Biden’s plan, which would find to slash carbon emissions from electrical energy creation to zero in 15 years, signified a far more intense technique on climate plan than he adopted through the Democratic presidential nominating race in a nod to get together progressives who are demanding bolder action.
“When Donald Trump thinks about weather alter, the only word he can muster is ‘hoax,’” Biden mentioned. “When I imagine about local climate improve, the phrase I feel of is ‘jobs.’ Excellent-shelling out union jobs that set People in america to do the job.”
Trump pulled the United States out of the Paris local climate accord to battle climate adjust. Biden options to convey the country back in if he is elected in November.
“Yet a person a lot more gift from Biden to the Chinese Communist Bash,” Trump explained. He sees the accord as favorable to Beijing.

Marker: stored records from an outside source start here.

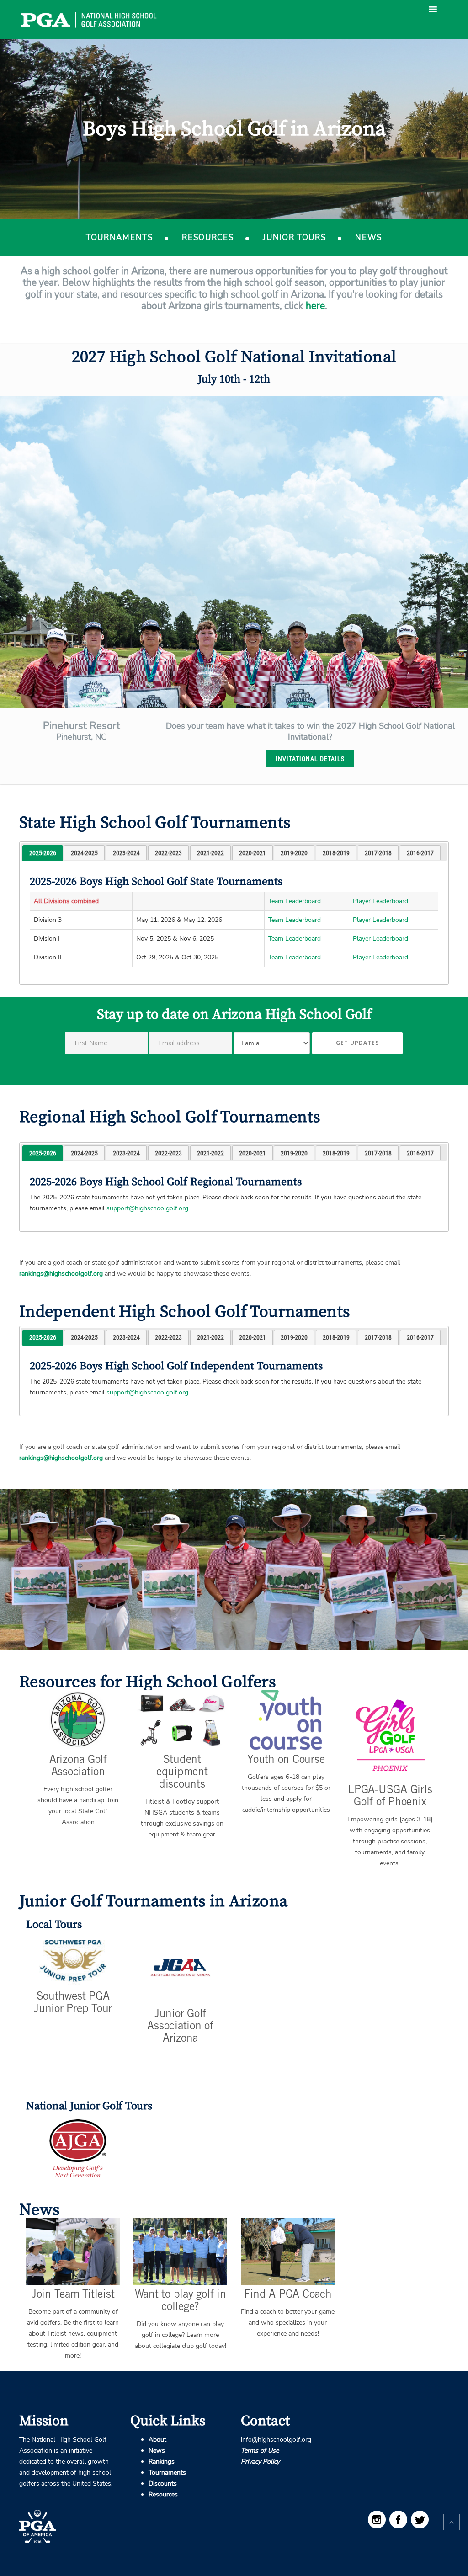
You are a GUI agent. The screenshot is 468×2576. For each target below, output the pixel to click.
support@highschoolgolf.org (147, 1208)
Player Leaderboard (380, 901)
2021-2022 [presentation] (210, 853)
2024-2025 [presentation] (84, 853)
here (315, 305)
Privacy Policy (260, 2461)
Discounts (163, 2483)
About (157, 2439)
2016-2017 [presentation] (420, 853)
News (368, 237)
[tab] (42, 853)
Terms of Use (260, 2450)
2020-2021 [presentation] (252, 853)
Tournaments (119, 237)
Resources (208, 237)
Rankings (162, 2461)
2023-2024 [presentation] (126, 853)
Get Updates (357, 1043)
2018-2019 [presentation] (336, 853)
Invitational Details (310, 758)
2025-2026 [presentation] (42, 853)
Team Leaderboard (294, 901)
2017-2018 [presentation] (378, 853)
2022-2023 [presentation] (168, 853)
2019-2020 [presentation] (294, 853)
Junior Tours (294, 237)
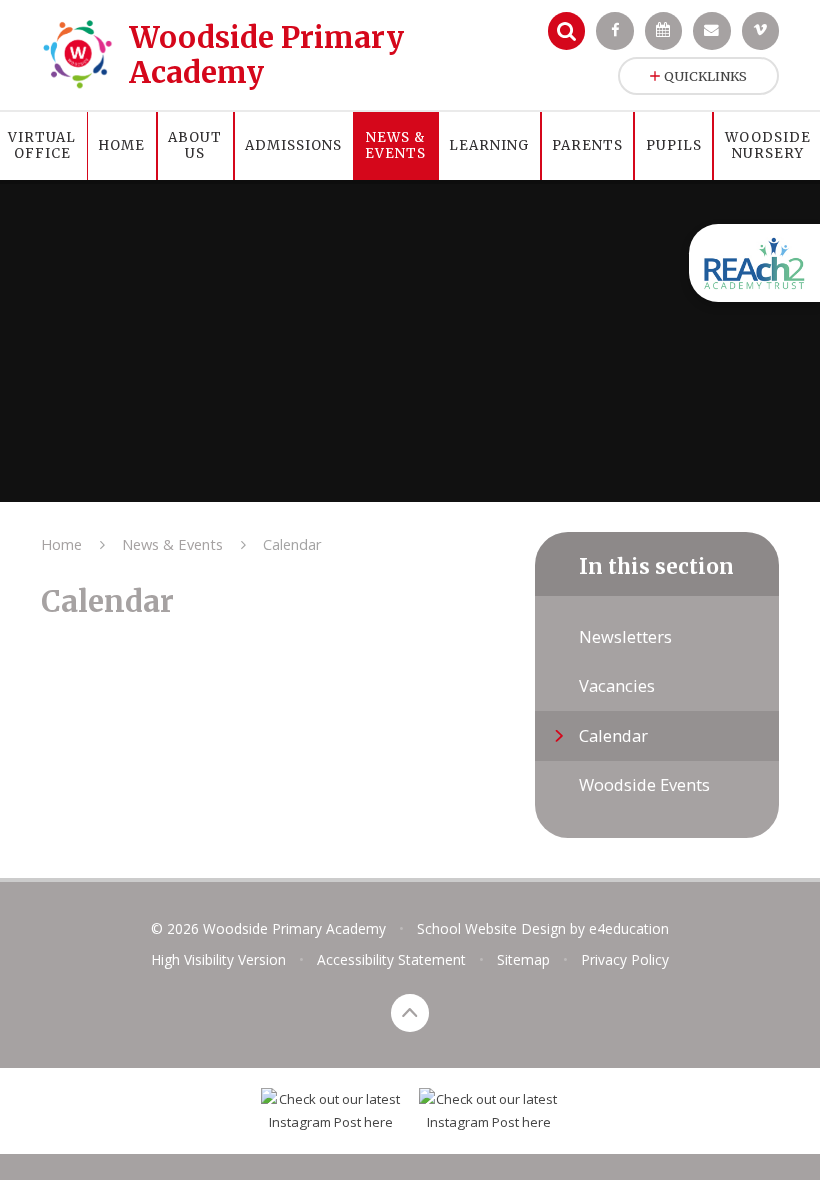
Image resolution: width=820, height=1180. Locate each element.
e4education (629, 928)
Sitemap (523, 959)
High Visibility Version (218, 959)
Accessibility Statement (391, 959)
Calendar (292, 544)
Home (61, 544)
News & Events (172, 544)
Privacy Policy (625, 959)
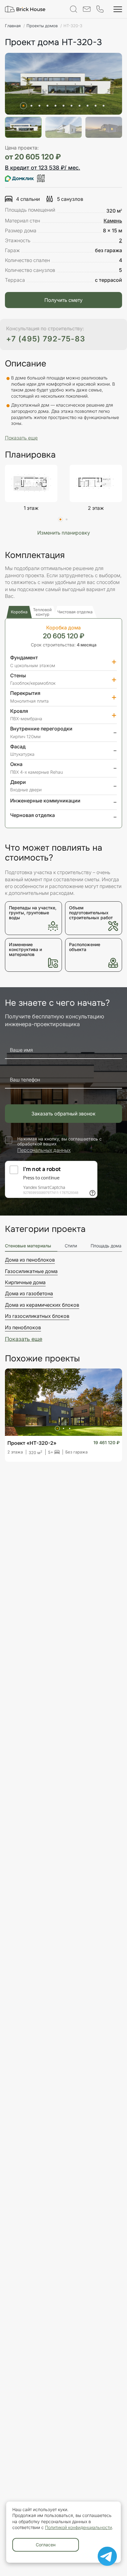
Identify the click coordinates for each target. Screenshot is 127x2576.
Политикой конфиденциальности (78, 2527)
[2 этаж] (96, 483)
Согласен (45, 2544)
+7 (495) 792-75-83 (45, 338)
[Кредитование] (25, 177)
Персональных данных (44, 1150)
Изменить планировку (63, 532)
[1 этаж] (31, 483)
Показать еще (23, 1339)
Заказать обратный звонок (63, 1113)
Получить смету (63, 300)
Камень (113, 221)
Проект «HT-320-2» (31, 1443)
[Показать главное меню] (117, 9)
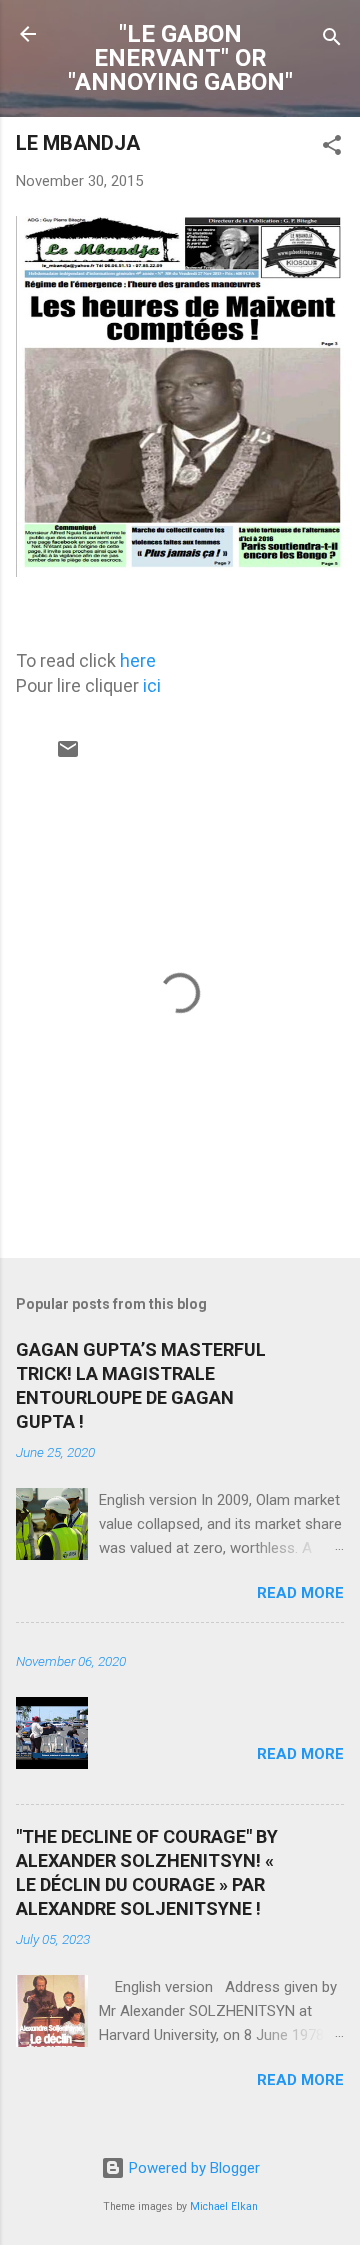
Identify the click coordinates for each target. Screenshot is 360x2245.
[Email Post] (68, 756)
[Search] (332, 40)
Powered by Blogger (192, 2168)
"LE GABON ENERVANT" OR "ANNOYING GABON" (180, 58)
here (138, 660)
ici (152, 685)
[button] (332, 148)
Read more (300, 1593)
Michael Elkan (224, 2206)
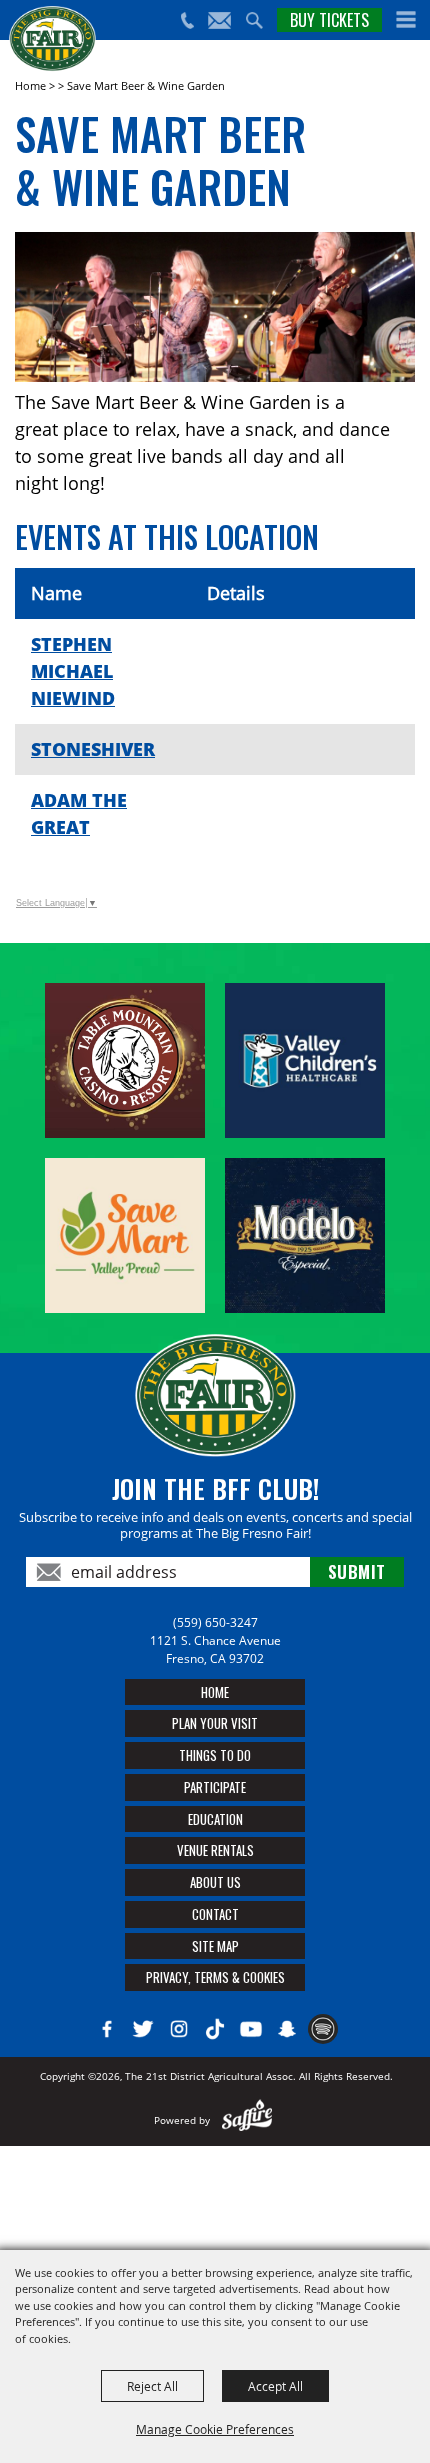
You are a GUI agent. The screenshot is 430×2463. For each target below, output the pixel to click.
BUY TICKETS (329, 20)
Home (30, 85)
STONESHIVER (93, 749)
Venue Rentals (215, 1850)
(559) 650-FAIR (187, 20)
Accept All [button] (275, 2386)
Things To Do (215, 1755)
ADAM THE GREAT (79, 813)
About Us (215, 1882)
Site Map (215, 1946)
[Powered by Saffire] (247, 2120)
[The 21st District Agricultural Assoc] (52, 39)
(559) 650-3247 (215, 1622)
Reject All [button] (152, 2386)
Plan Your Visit (215, 1723)
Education (215, 1819)
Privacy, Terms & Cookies (215, 1977)
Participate (215, 1787)
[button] (406, 20)
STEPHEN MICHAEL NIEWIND (73, 671)
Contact (215, 1914)
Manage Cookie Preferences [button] (215, 2429)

The dueling situations amongst the incumbent president and the person who hopes to replace him could depict a prelude to how their strategies do gatherings in the time of the coronavirus, scheduling far more speeches with reporters present but no substantial crowds.
Trump took a handful of questions in his about hour-prolonged party. The president created small reference to the coronavirus despite a surging selection of circumstances across the state.
Biden, who spoke for some 20 minutes, took no questions.
‘LONG-WINDED Campaign RALLY’
Trump painted Biden as ineffective in a host of unique policy places all through his eight decades in business as President Barack Obama’s No. 2 and during a long time in the U.S. Senate.
He knocked Biden’s stances on the U.S. armed service, immigration, welfare and China.
Employing a system that his campaign experienced sought to use right before the pandemic and its economic fallout eaten the region, Trump emphasised socialism by portray Biden as tied carefully to guidelines advocated by his former rival for the nomination, Senator Bernie Sanders.
“Last week, Joe Biden released his unity system created with socialist Bernie Sanders,” Trump stated. “The Biden-Sanders agenda is the most extraordinary platform of any important-get together nominee, by much, in American background.”
Biden desires to attraction to left-leaning supporters of Sanders, who identifies as a democratic socialist.
The Democratic Countrywide Committee known as Trump’s occasion a rally.
“Trump turned what was intended to be a Rose Back garden speech on keeping China accountable into a meandering, nonsensical, and extended-winded campaign rally that we only hope the American folks were being looking at,” it stated.